(What needs to be done) The entries below need to be transcribed exactly, without their images.

(Provided data)
------------

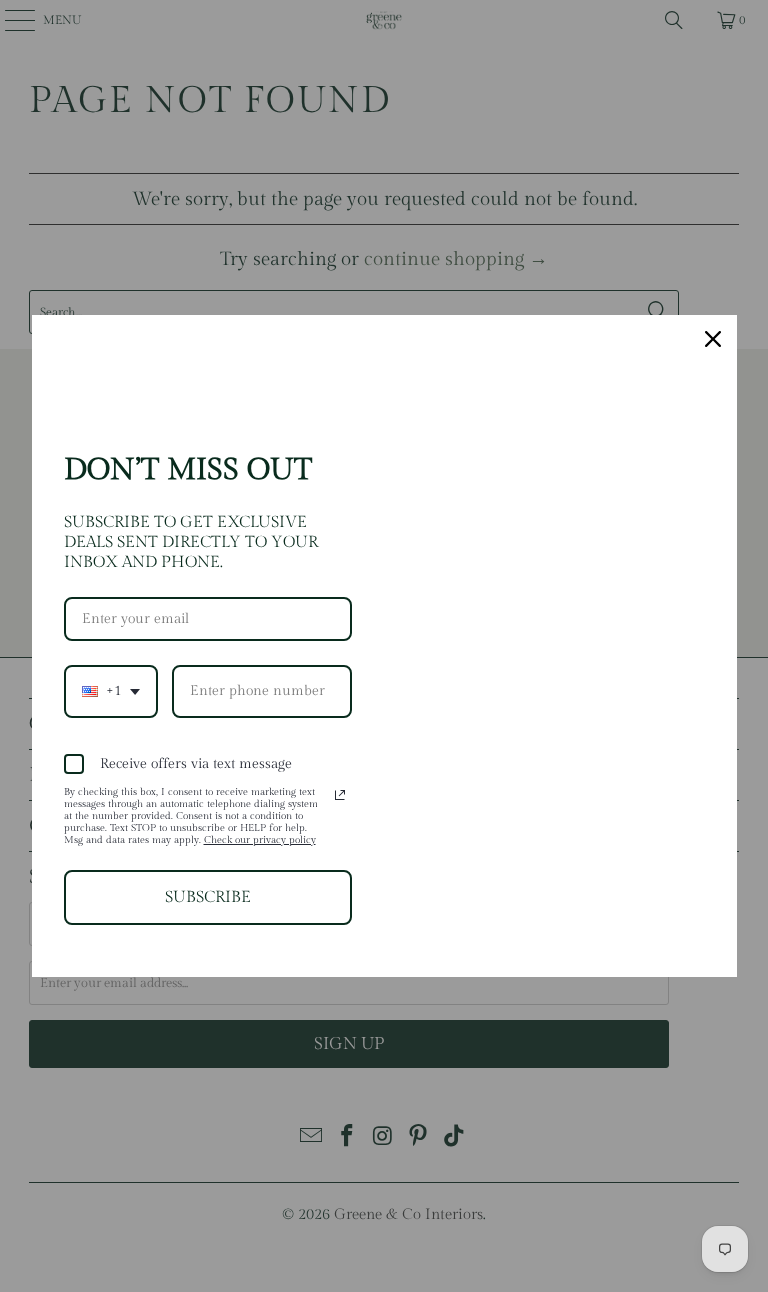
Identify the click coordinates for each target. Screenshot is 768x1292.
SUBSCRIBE (208, 897)
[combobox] (111, 691)
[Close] (713, 339)
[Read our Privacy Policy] (340, 795)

------------

(Expected answer)
Identify the click coordinates for each target. Screenshot is 768x1292.
SUBSCRIBE (208, 897)
[combobox] (111, 691)
[Close] (713, 339)
[Read our Privacy Policy] (340, 795)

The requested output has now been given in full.